**Activity**
Determine how many lines of the data below contain "agent", then give only that number.

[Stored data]

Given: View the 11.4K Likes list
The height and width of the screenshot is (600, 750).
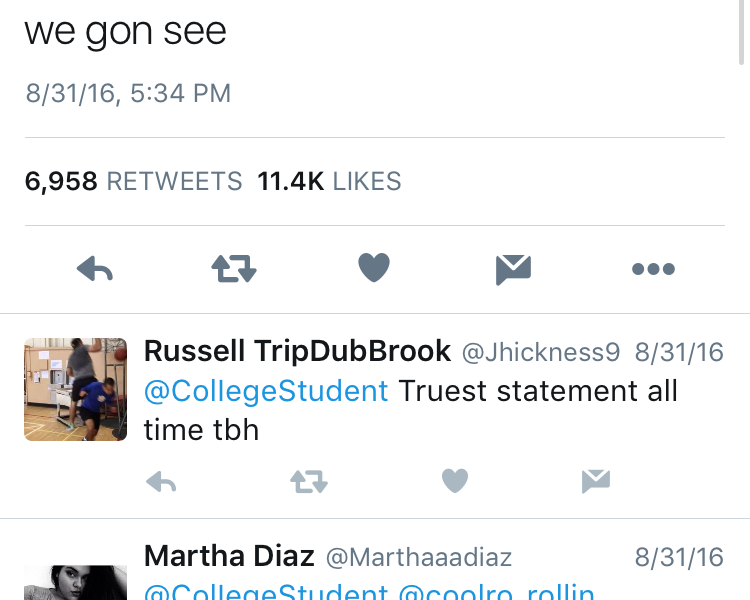Looking at the screenshot, I should click(x=329, y=181).
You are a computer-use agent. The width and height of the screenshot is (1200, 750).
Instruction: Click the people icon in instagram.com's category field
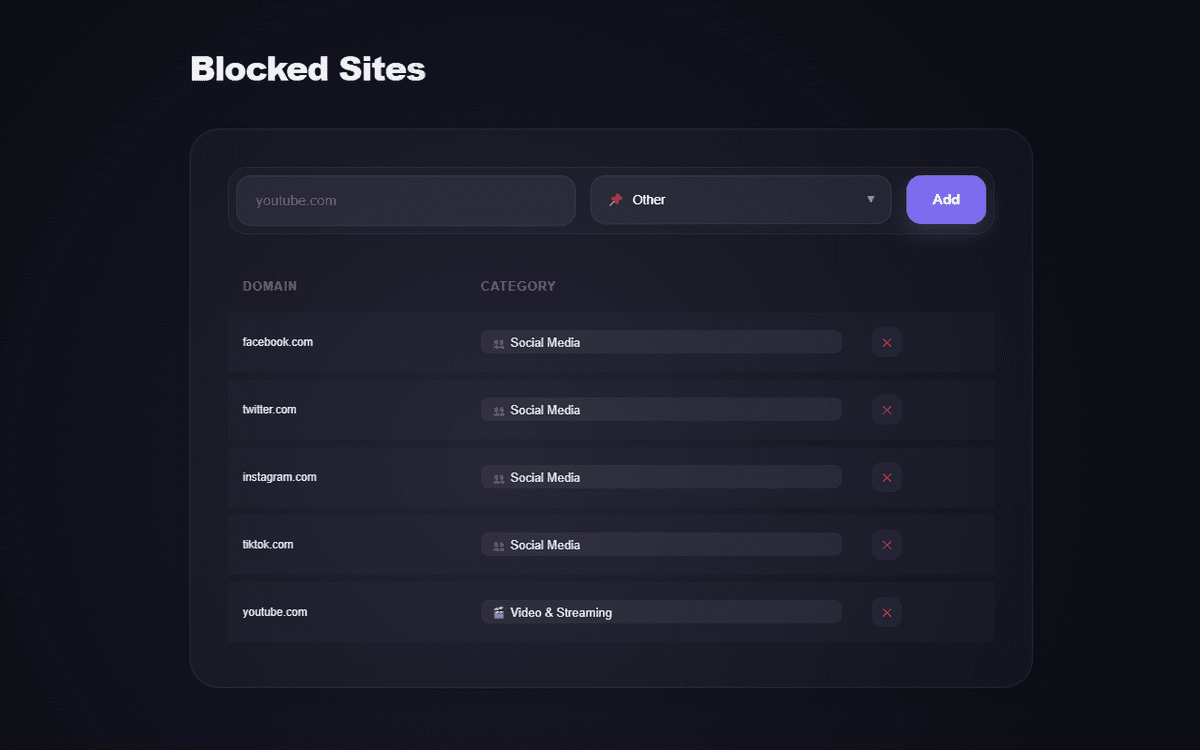pyautogui.click(x=498, y=477)
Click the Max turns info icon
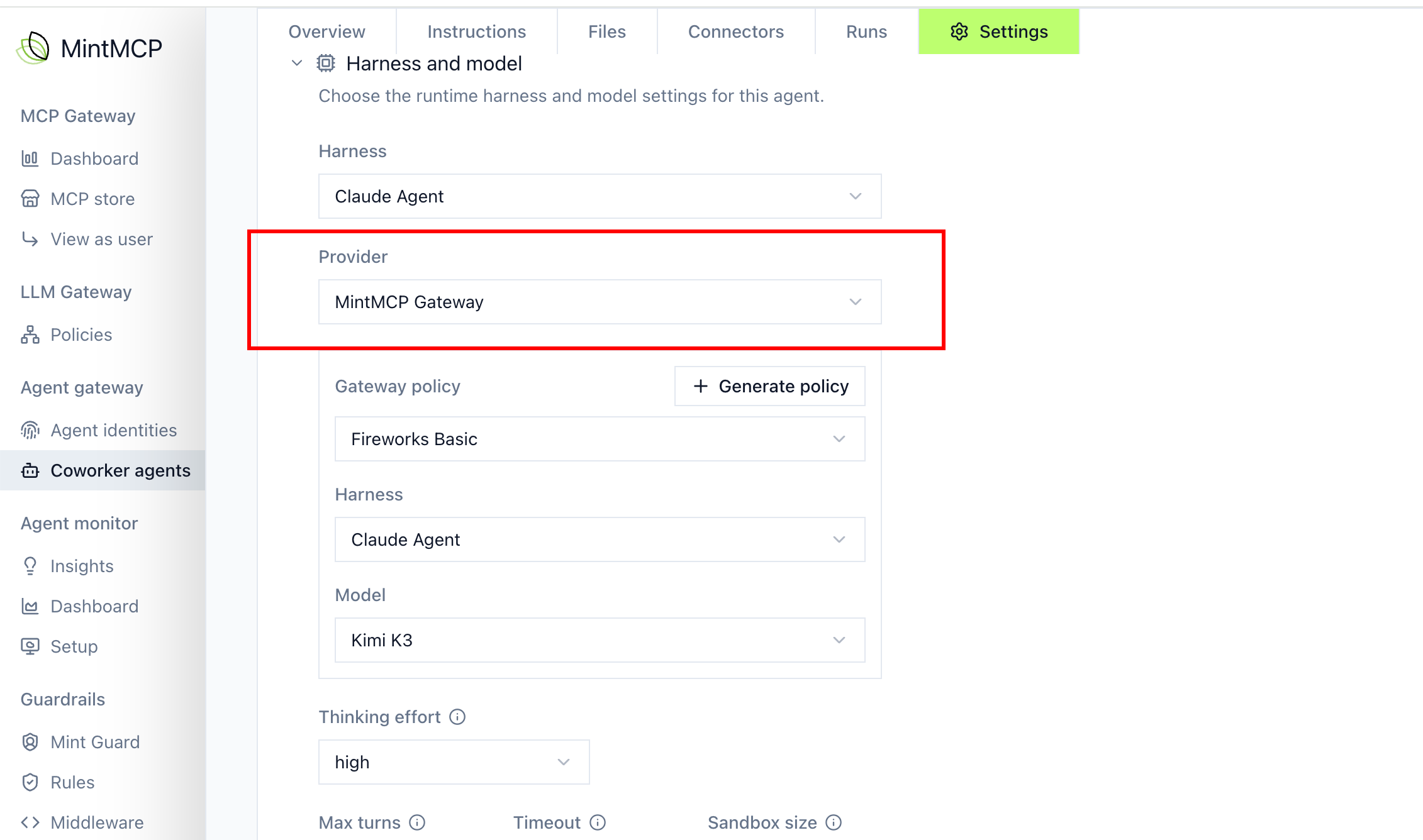This screenshot has height=840, width=1423. [x=417, y=822]
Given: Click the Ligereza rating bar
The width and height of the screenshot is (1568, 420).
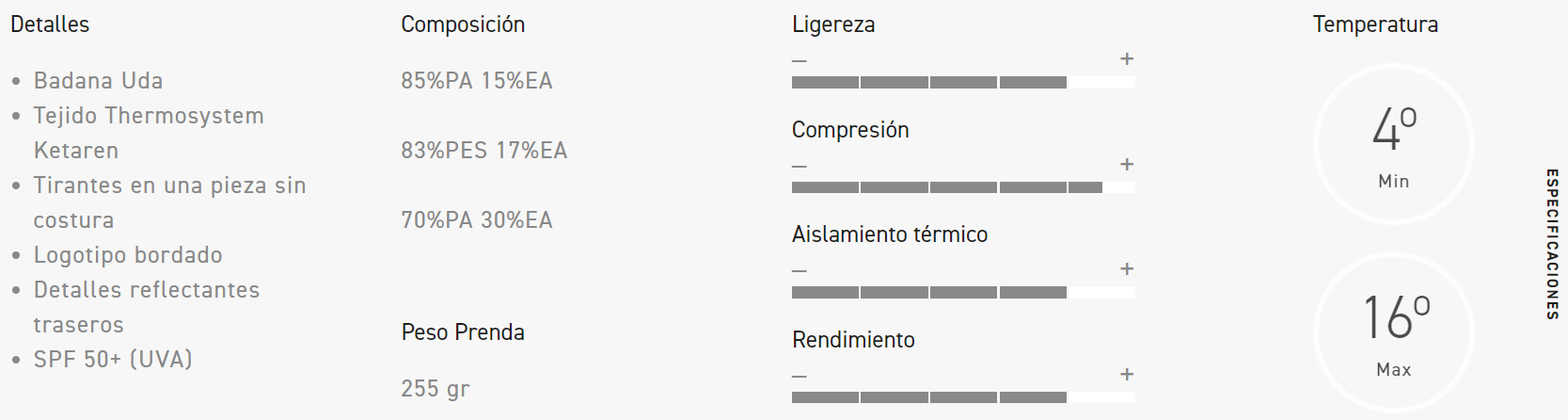Looking at the screenshot, I should coord(963,83).
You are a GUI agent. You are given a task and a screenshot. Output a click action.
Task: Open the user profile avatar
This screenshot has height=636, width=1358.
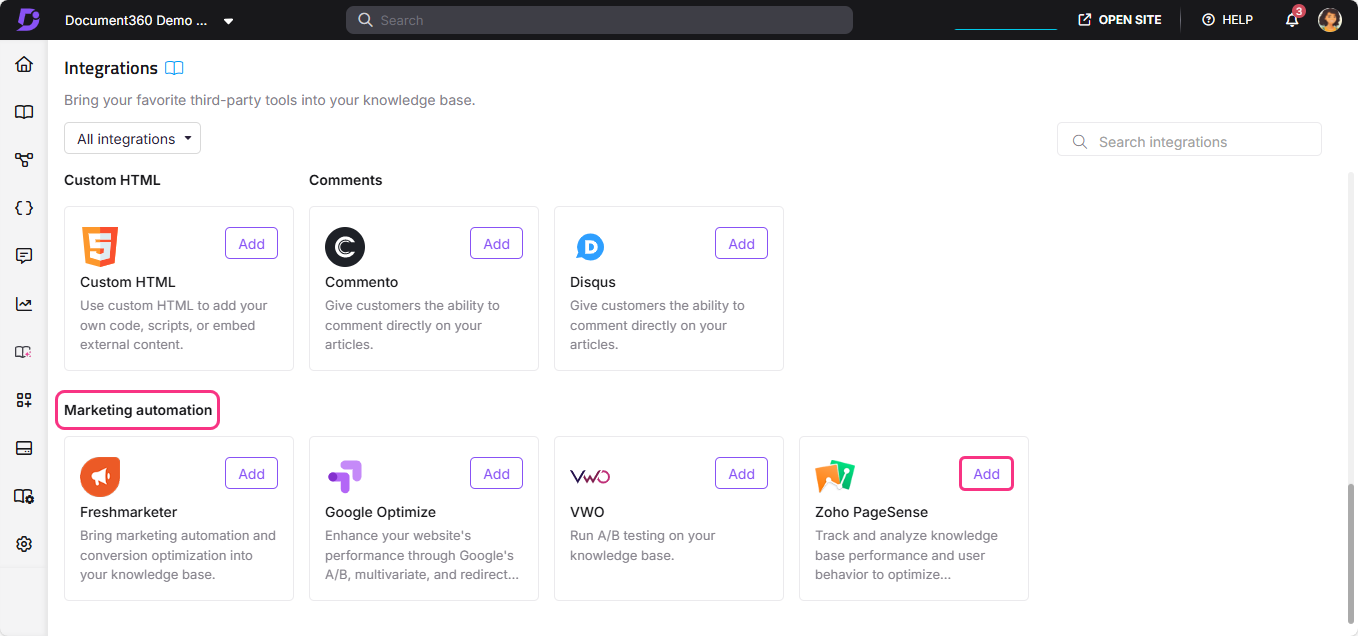[x=1329, y=19]
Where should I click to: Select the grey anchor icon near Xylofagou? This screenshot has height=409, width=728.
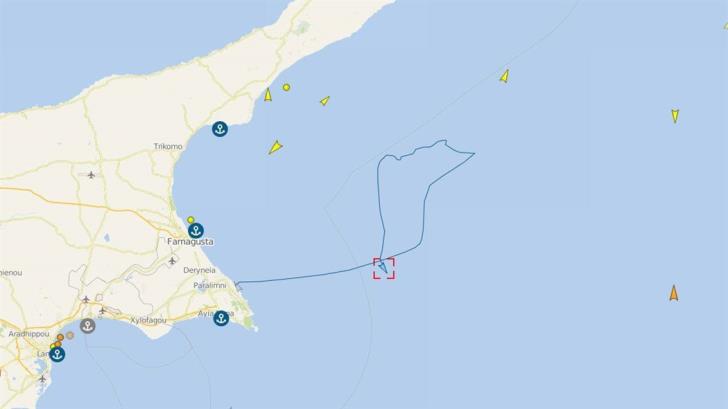pos(88,326)

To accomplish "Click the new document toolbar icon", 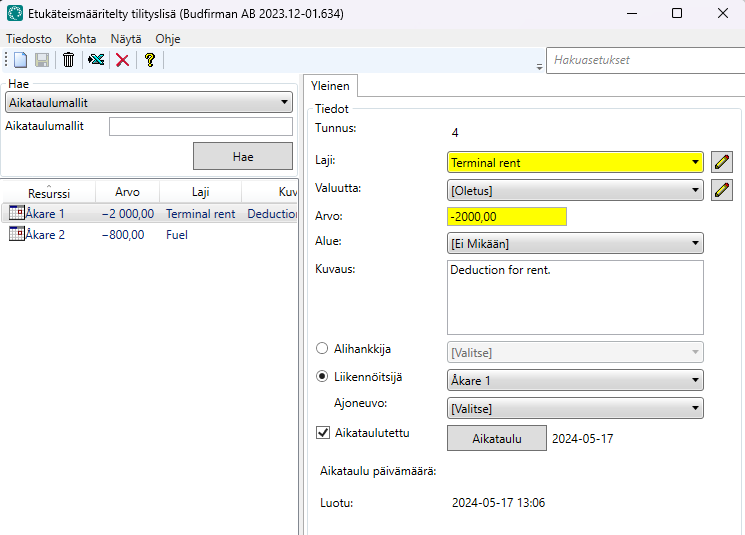I will pyautogui.click(x=20, y=60).
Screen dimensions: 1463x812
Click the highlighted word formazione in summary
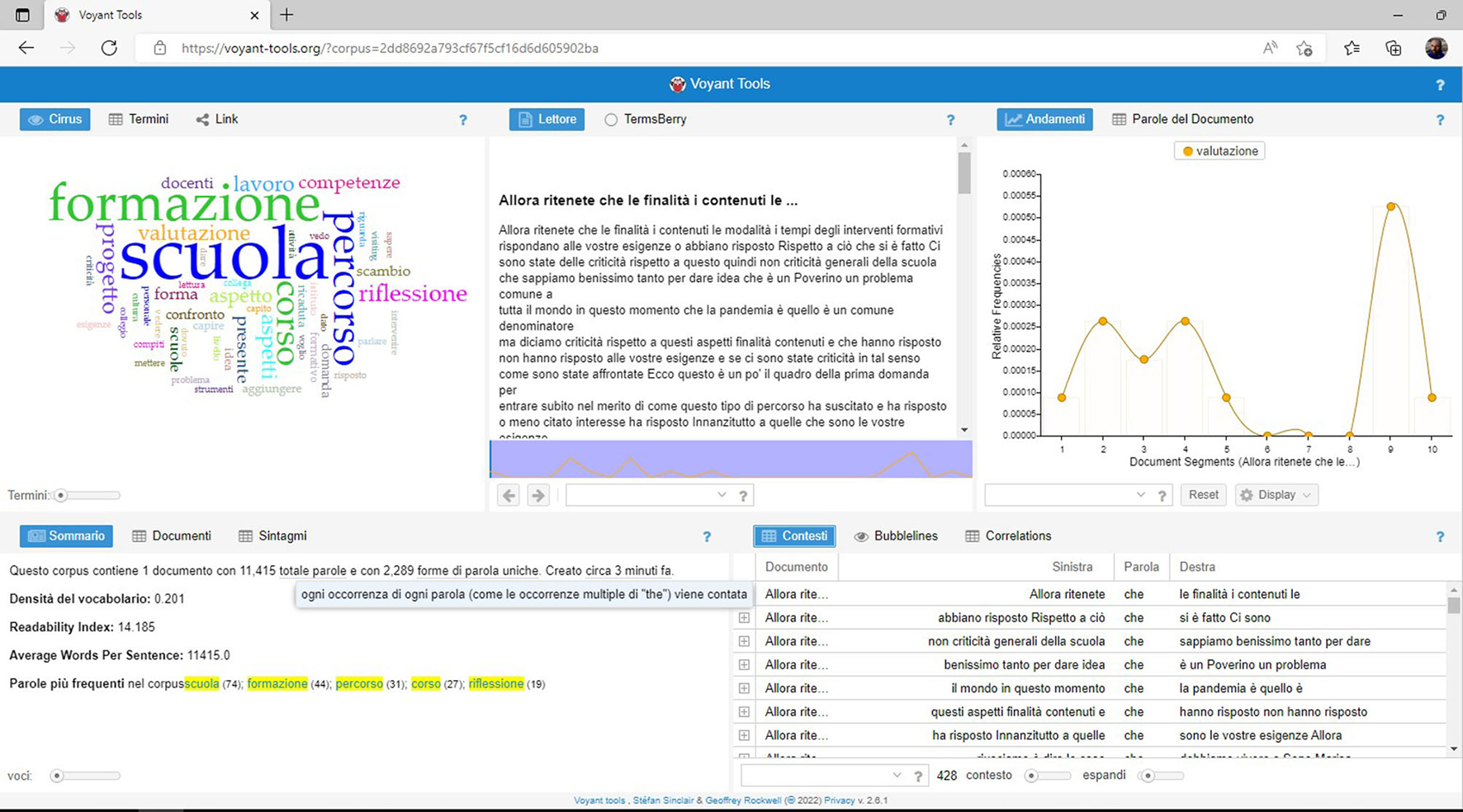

**Written response**
2